Now that winter is over and tenants can legally be evicted again, the Abbé Pierre Foundation estimates that 140,000 people risk being thrown out onto the streets after a record-breaking year of evictions in 2023. More and more workers risk losing their homes because they don’t make enough money to cover all their bills.
The government chose the exact same moment to announce a new wave of attacks. Ranks of government officials lined up to announce to the media their battle plans against the poor, the unemployed and the sick.
Finance Minister Bruno Le Maire justified targeting the sick by stating, “We can’t just have people helping themselves to medication”. But it’s the bourgeoisie that has unlimited access to medication! When it comes to healthcare, just like everything else, as long as you have the means to pay, you have no problem getting the best, most sophisticated treatments.
By contrast, more and more sick people in the working class don’t seek the healthcare they need because they can’t afford it. The deductible sum to be paid on each package of medicine has already been doubled and now the government is targeting prescriptions for patients with long-term conditions and those who need medical transportation. Medical deserts are spreading but those who are sick and have no means of transportation or have inadequate medical insurance will have to make do and find their own way to get treatment. How revolting to be condemned to this!
Prime Minister Gabriel Attal lectured the unemployed on the evening news explaining that to pay off public debt it’s high time to save money and bring in more revenue. But for this loyal defender of capitalist interests, using the billions of euros that the state hands out to big companies through financial aid, subsidies and tax exemptions is out of the question.
So he announced that the government will be clamping down on the unemployed. Although both the duration and amount of unemployment insurance have already been reduced through previous measures, Attal said he was in favor of limiting the maximum duration of compensation and dared to add that it’s necessary to incite people to work.
In recent months, nearly 10,000 jobs have been cut by clothing retailers. In the automotive sector, even though profits have never been higher, car manufacturers are pocketing billions in the form of state funding in order to finance the so-called transition to electric vehicles, all the while laying off hundreds of temporary workers.
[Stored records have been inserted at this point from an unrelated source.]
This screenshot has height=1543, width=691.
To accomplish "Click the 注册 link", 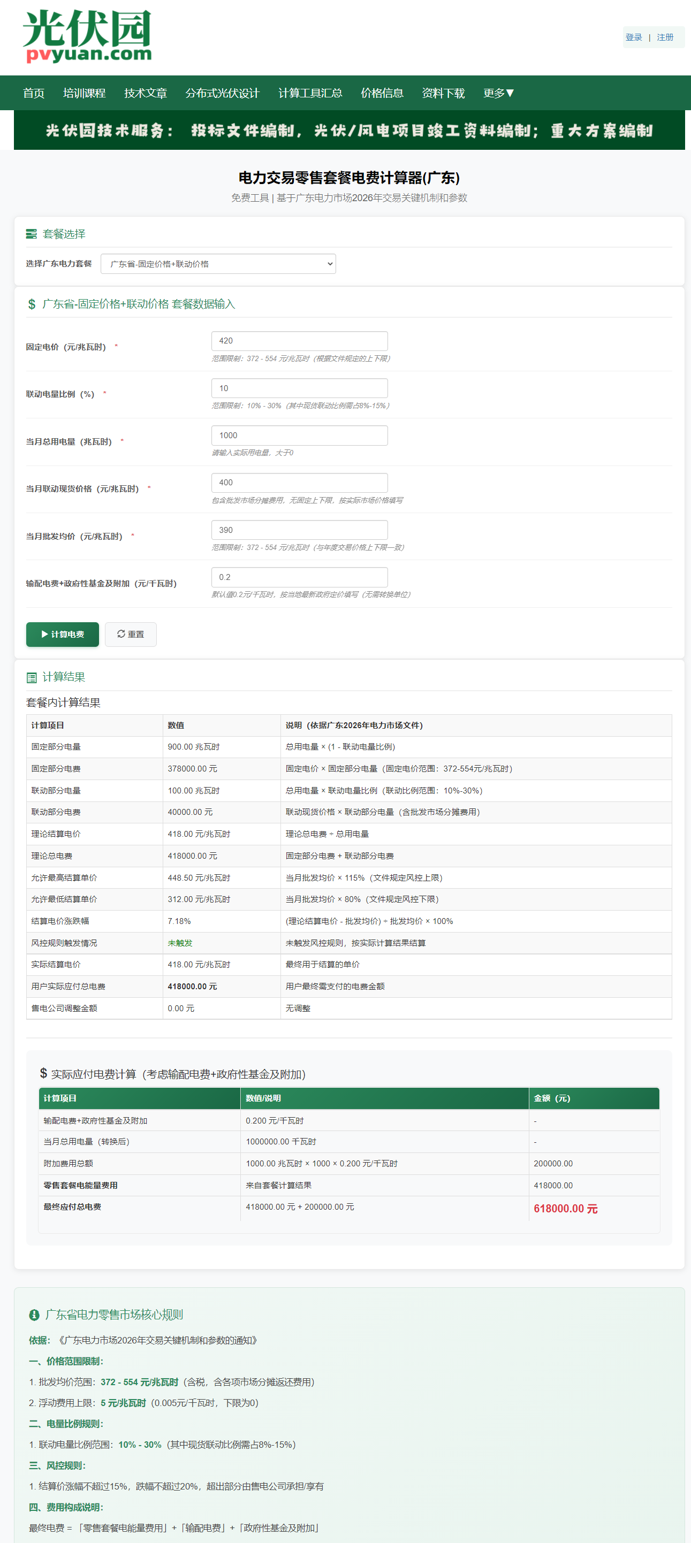I will [665, 37].
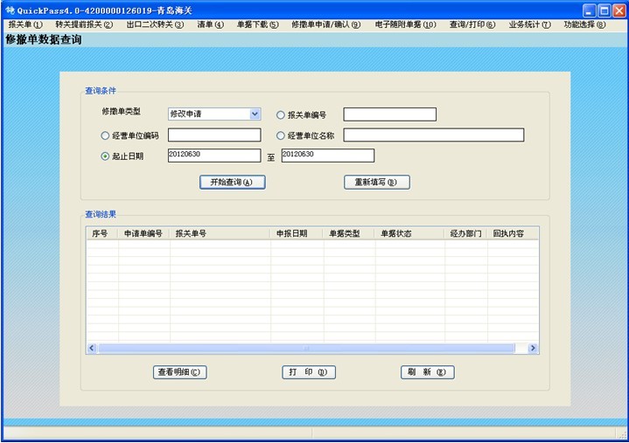Open the 转关提前报关 menu
629x443 pixels.
click(84, 24)
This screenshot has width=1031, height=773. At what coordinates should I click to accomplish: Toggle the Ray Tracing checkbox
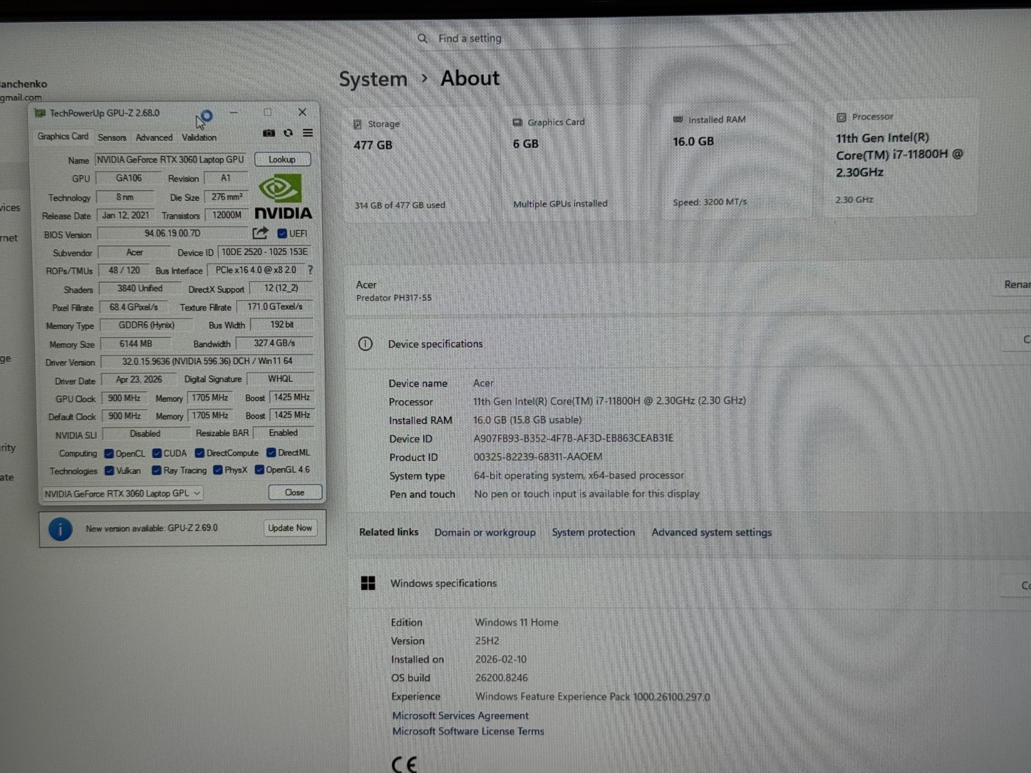pos(157,471)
Equipment manufacturers like Forvia have announced thousands of layoffs, and the list goes on in other sectors like banking, construction, or telecommunications. So, the government is clearly not fighting against unemployment since it gives employers free rein to lay workers off. Unemployed workers are being called lazy while being condemned to poverty.
This government made up of millionaires in the service of billionaires claims to speak in the name of “France’s early risers”. Attal declared, “When you work, you have more means to be in control of yourself”. But what decisions can a worker who is forced to work at an insanely fast pace make? Or a temporary worker forced to travel long distances for a job? Or a cleaning lady who works split shifts and whose wages aren’t high enough to put food in the fridge? What control do they have?
The government claims to be clamping down on the unemployed so that “work will pay”. But if work doesn’t “pay” it’s because the bosses impose low wages that aren’t enough to live on. Pushing the unemployed into poverty won’t raise wages, quite the contrary! Reducing the rights of the unemployed, forcing them to accept any job at any wage, will only give the bosses another weapon to impose their own conditions.
The government’s announcements are a declaration of war against all workers. They remind us that making the capitalists pay for the crisis of their system is out of the question. In fact, for big companies, the economic crisis and the “march-to-war” atmosphere are accompanied by record-breaking profits – 150 billion euros in 2023!
In order to ensure such a high level of profits for a handful of super-rich capitalists, the government wants to make all workers bow their heads.
To submit to the law of the bosses in the current context where the threat of war coincides with the general economic crisis is to be exploited today and cannon fodder tomorrow.
No one has the power to oppose exploitation on their own. But if workers get organized and become conscious of their collective interests and strength, then they will be able to not only oppose Macron’s attacks but also the barbarity into which capitalism is dragging society.